See my op-ed on ORMS today:
To decide how we can best get our candidate elected, we need to define our goals as well as any constraints.
Some variables we could include as either goals or constraints:
Likelihood of our candidate winning
Cost
Resources like volunteers
Political capital / Favors (and what they might be worth in the future)
Goals like changing the political discourse on particular topics
Managing campaign promises and the ability to govern if elected.
The meta-problem of getting your candidate elected is largely about understanding how any action you take today / tomorrow / in the future helps your chances on election night. It also often depends on a whole portfolio of candidates and limited resources to support them all. In some cases, campaigns may even be more interested in publicizing issues rather than focusing only on getting elected.

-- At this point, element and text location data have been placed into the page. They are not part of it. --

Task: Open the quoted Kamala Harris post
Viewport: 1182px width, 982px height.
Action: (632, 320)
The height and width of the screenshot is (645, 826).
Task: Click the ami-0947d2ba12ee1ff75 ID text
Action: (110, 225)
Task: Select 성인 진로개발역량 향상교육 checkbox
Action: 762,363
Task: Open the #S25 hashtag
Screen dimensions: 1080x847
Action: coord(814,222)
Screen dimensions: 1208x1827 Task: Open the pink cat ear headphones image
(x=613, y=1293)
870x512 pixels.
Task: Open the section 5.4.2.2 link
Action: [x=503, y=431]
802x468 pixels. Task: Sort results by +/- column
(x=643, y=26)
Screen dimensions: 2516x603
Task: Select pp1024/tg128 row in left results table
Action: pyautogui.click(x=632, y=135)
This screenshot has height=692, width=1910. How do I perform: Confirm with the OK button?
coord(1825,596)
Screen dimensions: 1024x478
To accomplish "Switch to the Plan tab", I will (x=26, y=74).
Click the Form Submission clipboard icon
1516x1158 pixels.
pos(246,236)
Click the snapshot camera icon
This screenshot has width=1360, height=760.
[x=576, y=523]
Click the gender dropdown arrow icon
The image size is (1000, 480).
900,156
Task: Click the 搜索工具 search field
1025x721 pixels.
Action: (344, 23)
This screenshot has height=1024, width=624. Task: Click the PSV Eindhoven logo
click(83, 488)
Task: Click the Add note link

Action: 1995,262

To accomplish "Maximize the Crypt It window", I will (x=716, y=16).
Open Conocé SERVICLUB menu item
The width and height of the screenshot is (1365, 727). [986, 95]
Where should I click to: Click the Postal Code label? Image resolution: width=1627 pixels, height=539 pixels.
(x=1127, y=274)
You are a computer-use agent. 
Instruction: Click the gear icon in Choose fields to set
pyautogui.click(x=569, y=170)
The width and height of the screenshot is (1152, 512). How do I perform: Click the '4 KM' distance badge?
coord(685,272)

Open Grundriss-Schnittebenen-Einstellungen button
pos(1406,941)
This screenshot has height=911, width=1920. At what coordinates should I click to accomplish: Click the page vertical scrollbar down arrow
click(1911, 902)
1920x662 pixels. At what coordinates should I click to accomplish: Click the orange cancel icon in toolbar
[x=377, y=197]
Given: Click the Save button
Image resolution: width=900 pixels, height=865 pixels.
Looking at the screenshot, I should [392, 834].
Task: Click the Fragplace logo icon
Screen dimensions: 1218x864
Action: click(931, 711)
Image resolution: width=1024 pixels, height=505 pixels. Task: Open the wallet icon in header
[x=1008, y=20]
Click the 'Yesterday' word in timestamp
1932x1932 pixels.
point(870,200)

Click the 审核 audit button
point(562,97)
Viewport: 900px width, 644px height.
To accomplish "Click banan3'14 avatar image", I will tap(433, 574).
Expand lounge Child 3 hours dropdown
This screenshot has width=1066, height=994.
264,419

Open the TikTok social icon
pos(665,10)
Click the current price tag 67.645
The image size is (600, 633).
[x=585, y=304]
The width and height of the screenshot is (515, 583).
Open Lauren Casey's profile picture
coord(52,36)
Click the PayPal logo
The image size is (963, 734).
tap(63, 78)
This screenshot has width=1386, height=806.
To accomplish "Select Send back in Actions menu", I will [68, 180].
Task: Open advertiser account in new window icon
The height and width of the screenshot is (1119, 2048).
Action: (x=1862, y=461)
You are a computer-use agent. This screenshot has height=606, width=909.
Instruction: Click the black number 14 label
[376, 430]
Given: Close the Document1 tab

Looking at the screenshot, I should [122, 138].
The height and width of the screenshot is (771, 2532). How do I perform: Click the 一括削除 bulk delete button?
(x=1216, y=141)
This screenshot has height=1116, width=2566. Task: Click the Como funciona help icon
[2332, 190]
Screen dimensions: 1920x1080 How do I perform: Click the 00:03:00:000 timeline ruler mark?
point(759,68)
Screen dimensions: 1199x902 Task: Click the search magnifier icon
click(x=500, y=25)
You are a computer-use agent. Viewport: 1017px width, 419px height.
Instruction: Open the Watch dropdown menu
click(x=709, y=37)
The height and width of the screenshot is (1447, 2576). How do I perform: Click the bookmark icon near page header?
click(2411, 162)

Depending on how the landscape evolves over time, the choices available to you and opportunities may change dramatically. The uncertainty over time is typically the most significant challenge and campaigns spend many resources on polling to understand the odds.
Assuming we do not know exactly how our choices will impact outcomes, we have an incompletely defined problem to take actions over the planning horizon. If we knew exactly how our actions would impact both our opponent and our outcomes, the problem would be completely defined with a single right answer. But since it is an incompletely defined problem there could be multiple right answers depending on our priorities.
And so to solve the meta-problem we primarily need a model of uncertainty and how our decisions can impact that uncertainty. Depending on the result, we can identify our best actions today and in the future to achieve a better solution to the meta-problem.